## GIVEN PROBLEM
Rewrite the lines from the one containing "Click the green network status icon" through the final line, inclusive, replacing "calendar icon" with "date picker icon" and leaving everything else unchanged.

## MATERIAL FOR THE TASK
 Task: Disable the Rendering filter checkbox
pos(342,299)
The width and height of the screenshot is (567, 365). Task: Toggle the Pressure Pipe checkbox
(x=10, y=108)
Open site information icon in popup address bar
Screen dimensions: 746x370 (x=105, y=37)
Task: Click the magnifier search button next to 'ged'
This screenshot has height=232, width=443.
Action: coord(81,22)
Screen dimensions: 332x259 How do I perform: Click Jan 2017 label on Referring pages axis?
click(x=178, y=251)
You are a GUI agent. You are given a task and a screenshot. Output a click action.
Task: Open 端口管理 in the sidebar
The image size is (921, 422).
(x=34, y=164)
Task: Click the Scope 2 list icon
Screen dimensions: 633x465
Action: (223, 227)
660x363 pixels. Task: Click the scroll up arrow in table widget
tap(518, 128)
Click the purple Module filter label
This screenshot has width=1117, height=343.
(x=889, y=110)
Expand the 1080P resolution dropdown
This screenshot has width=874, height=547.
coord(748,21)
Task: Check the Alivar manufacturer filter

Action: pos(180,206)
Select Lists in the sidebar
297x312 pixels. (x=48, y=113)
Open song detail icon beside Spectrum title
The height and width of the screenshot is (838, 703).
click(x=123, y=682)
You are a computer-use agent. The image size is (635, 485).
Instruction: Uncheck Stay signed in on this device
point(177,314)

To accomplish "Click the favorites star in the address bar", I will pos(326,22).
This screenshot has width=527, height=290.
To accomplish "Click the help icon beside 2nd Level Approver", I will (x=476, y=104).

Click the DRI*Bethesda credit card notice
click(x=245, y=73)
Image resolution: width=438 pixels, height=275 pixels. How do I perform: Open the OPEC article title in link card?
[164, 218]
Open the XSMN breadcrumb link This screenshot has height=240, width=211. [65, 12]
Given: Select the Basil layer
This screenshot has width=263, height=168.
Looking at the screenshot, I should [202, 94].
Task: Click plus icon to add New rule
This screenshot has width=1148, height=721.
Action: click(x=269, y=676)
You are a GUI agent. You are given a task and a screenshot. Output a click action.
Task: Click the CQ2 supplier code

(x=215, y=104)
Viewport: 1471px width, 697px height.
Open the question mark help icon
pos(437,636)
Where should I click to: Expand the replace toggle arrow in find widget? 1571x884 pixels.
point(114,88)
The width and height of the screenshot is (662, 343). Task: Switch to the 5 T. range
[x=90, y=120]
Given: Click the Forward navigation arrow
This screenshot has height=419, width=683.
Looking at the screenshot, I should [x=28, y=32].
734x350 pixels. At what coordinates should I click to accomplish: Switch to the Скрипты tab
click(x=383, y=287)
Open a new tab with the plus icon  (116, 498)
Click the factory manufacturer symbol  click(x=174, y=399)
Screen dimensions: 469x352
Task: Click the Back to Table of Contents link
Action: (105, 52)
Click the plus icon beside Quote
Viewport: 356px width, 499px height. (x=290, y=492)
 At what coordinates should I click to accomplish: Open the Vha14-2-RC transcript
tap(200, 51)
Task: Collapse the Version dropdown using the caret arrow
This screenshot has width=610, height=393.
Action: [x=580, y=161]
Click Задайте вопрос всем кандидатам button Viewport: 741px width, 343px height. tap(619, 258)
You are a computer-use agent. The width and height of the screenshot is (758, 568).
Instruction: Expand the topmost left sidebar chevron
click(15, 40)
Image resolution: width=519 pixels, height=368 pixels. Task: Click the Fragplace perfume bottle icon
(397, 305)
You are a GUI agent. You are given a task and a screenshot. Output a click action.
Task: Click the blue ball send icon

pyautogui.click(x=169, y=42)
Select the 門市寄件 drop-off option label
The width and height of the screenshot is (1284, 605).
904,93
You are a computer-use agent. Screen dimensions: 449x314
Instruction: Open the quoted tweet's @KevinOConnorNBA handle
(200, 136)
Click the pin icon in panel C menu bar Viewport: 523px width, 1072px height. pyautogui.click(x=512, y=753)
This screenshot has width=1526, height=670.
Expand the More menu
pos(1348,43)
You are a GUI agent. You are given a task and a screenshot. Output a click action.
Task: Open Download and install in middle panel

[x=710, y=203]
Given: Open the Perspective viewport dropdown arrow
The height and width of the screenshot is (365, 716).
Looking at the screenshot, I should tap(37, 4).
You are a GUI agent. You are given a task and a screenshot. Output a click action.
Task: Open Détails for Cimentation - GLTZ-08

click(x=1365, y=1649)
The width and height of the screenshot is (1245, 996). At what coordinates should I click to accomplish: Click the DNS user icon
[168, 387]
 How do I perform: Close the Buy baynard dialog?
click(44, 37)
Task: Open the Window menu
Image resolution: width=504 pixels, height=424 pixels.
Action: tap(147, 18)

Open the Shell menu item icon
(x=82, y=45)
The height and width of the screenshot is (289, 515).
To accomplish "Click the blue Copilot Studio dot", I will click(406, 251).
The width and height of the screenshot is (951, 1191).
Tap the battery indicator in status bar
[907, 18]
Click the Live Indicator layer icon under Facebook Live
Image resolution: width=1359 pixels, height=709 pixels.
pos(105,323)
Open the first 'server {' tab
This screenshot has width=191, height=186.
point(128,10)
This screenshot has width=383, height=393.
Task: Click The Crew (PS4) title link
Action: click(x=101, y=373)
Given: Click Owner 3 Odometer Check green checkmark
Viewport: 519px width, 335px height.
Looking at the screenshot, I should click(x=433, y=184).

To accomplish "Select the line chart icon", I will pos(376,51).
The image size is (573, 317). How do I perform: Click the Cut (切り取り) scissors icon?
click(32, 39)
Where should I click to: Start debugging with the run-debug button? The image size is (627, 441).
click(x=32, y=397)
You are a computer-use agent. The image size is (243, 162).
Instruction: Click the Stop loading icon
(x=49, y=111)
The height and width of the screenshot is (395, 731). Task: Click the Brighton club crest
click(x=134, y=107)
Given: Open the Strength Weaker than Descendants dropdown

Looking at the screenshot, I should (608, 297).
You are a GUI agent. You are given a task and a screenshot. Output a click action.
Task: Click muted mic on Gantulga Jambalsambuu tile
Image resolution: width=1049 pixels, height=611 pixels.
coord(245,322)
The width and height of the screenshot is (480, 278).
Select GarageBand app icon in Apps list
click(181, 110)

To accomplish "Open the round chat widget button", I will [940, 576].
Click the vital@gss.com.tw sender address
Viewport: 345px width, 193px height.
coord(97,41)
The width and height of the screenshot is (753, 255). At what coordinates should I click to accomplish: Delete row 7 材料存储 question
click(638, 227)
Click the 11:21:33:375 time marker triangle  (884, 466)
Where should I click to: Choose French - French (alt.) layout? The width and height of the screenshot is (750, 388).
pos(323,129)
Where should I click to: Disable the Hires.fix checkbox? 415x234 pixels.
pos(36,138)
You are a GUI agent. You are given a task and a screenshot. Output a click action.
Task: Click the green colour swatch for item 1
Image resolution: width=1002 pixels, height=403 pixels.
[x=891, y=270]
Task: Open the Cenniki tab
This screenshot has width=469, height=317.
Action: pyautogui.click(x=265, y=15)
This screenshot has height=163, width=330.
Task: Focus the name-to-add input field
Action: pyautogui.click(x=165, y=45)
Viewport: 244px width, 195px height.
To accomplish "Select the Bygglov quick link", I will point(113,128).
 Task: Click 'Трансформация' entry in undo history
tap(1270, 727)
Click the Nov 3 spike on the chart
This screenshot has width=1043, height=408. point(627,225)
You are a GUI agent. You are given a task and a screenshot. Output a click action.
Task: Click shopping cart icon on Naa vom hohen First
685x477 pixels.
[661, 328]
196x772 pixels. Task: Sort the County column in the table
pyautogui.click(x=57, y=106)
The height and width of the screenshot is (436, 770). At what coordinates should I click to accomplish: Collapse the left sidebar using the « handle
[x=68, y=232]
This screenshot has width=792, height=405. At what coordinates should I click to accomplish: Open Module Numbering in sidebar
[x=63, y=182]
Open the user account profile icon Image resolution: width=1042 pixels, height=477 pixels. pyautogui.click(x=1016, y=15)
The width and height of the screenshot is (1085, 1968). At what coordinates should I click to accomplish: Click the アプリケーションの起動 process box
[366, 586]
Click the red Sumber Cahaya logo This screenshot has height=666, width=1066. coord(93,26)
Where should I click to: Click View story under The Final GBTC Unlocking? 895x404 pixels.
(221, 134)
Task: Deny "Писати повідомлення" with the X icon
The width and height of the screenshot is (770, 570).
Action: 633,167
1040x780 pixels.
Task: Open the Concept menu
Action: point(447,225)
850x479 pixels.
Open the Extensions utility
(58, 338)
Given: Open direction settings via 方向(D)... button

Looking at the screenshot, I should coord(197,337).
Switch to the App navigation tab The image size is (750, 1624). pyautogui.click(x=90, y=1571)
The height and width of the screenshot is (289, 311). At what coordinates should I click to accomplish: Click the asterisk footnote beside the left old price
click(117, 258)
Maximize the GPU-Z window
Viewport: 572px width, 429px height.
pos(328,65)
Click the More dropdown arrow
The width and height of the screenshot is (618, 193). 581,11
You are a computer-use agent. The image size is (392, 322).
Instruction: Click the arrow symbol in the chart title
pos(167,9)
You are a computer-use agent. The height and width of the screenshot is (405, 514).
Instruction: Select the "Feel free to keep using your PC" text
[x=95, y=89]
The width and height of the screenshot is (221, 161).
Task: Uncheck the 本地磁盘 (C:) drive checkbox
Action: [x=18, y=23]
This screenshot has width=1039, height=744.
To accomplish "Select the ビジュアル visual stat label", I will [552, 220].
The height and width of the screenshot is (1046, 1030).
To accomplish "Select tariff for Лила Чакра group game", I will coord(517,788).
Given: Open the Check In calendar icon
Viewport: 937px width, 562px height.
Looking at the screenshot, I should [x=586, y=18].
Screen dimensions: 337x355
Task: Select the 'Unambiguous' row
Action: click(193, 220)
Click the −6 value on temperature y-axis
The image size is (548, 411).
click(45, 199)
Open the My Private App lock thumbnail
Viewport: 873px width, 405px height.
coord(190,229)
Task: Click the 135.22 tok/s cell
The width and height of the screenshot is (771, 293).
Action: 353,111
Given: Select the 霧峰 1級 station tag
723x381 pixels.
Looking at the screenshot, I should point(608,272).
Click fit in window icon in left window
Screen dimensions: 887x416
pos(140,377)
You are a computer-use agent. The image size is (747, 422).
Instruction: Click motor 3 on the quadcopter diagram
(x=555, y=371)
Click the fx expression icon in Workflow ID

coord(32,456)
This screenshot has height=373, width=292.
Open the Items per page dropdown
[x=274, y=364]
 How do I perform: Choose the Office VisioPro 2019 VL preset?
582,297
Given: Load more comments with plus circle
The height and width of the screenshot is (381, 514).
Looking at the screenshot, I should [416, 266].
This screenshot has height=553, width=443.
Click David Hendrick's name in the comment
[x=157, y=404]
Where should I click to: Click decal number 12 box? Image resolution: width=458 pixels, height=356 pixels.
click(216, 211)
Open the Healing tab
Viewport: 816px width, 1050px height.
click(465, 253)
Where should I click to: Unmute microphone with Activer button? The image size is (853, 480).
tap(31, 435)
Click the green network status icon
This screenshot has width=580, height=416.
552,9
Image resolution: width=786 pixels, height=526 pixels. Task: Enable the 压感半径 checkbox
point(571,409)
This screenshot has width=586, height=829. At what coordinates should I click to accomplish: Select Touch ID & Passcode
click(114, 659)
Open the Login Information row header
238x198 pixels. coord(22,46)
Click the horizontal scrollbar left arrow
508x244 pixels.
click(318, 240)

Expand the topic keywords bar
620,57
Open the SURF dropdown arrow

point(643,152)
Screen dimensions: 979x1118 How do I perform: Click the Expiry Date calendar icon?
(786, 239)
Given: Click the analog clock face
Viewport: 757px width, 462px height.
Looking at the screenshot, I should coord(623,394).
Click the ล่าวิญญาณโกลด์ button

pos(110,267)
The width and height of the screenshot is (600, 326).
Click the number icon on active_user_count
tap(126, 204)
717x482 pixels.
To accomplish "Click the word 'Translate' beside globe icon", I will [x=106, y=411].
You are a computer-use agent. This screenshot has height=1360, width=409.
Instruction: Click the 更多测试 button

## ANSWER TO THIS PROBLEM
Click the green network status icon
This screenshot has width=580, height=416.
552,9
Image resolution: width=786 pixels, height=526 pixels. Task: Enable the 压感半径 checkbox
point(571,409)
This screenshot has width=586, height=829. At what coordinates should I click to accomplish: Select Touch ID & Passcode
click(114, 659)
Open the Login Information row header
238x198 pixels. coord(22,46)
Click the horizontal scrollbar left arrow
508x244 pixels.
click(318, 240)

Expand the topic keywords bar
620,57
Open the SURF dropdown arrow

point(643,152)
Screen dimensions: 979x1118 How do I perform: Click the Expiry Date date picker icon?
(786, 239)
Given: Click the analog clock face
Viewport: 757px width, 462px height.
Looking at the screenshot, I should coord(623,394).
Click the ล่าวิญญาณโกลด์ button

pos(110,267)
The width and height of the screenshot is (600, 326).
Click the number icon on active_user_count
tap(126, 204)
717x482 pixels.
To accomplish "Click the word 'Translate' beside globe icon", I will [x=106, y=411].
You are a computer-use agent. This screenshot has height=1360, width=409.
Instruction: Click the 更多测试 button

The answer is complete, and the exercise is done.